Mara Narciso

Estado poético de ser

Publicado em 24/04/2023 às 20:30.

“A vida/ Brevíssimo instante/ É a pedrinha de açúcar/ Lançada/ Ao mar” – Karla Celene. “Te amar é sempre uma outra alegria/ durmo homem/ acordo poesia” – Georgino Neto.

Os poetas são sonhadores, ingênuos, crédulos num mundo inexistente. Vivem numa bolha sobrenatural e idealizada. São uns iludidos que não conseguem ver a dura verdade e viajam para dentro de si. Têm imaginação fértil e não deixam a infância nem seu encantamento passarem.

Não, não e não! Pare com chavões, lugares-comuns e clichês, cujas repetições os fazem parecer verdades. Os poetas já nascem poetas, ninguém precisa informá-los; são serenos e em tudo veem beleza. Ser poeta é adocicar a existência com poesia. Em cada canto, ela está.

Há entre os poetas uma tendência à melancolia, e esta talvez lhes seja vital para deixar vir a inspiração. Um lampejo pode chegar por si, mas o natural é o poeta trabalhar a palavra como se lapida uma pedra bruta. A centelha mais brilhante faz sua visita juntamente com a paixão, o amor ou a desilusão amorosa, estímulos potentes para a criação.

Os escritores costumam produzir melhor na juventude, aquela época das paixões incontroláveis, quando a racionalidade foge e as belas palavras chegam aos borbotões. A insegurança e as boas ideias visitam o jovem em sua época mais bonita, no entanto, ele se vê feio e incapaz. Anos depois, olha uma foto e obra e pensa: eu estava bonito vestido de juventude e produzi boas coisas. Não creio haver similaridade temporal entre juventude e produções.

Outro fator de olhares iluminados e pele viçosa é o amor. Além da juventude, nada faz alguém mais bonito que amar e ser amado, o prazer supremo da existência humana. Nesta fase é fácil viver poeticamente e até quem não tem intenção de se fazer poeta, rabisca (ou burrisca) seus versinhos de felicidade ou sofrimento. São poemas em geral previsíveis e que não sairão da gaveta.

Os que de fato carregam a poesia dentro de si vão se aprimorando e se tornando maiores a cada dia, ainda assim costumam esconder seus primeiros escritos, com receio de que possam comprometê-los quando já são grandes e reconhecidos. Para quem não é vocacionado, a bela escrita é inalcançável, ao contrário, nos verdadeiros poetas, a poeticidade está presente em tudo que fazem. Quando partem, familiares revelam seus guardados imaturos, que foram joias de um tempo mágico, e acabam sendo jogados ao colo do consumidor curioso.

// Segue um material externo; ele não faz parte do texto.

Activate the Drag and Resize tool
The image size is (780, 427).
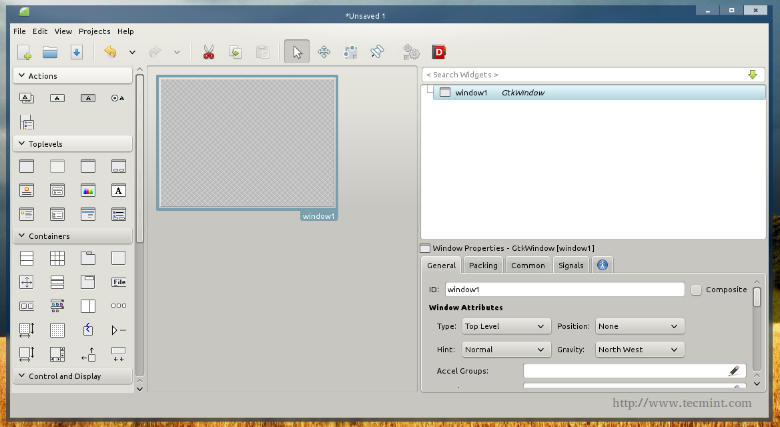(324, 52)
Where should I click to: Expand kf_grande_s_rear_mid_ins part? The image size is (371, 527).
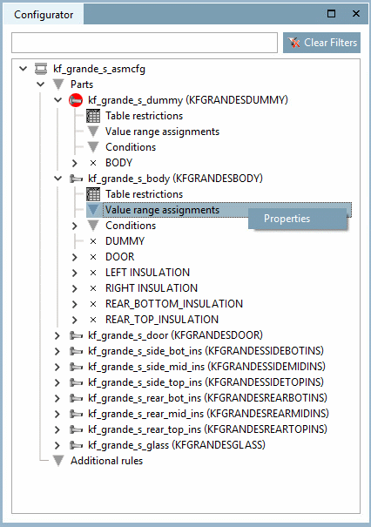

Pouca coisa é tão admirável e poética quanto a metamorfose da lagarta em borboleta e que tanto nos serve de estímulo nos momentos difíceis, pois o rastejante animal devora folhas e após um período sabático sai do casulo transformado, degustando néctar, tendo beleza, liberdade e o infinito por moradia.

Para quem esteve no alto e teve de descer devido às circunstâncias, mire-se nos insetos em dia de chuva, no momento em que estão encolhidos. Após um período ao sol, não mais haverá a borboleta de asas molhadas. Ao secar-se e alongar-se, abrirá as asas e alçará voo para um belo futuro, se possível, num estado poético de ser.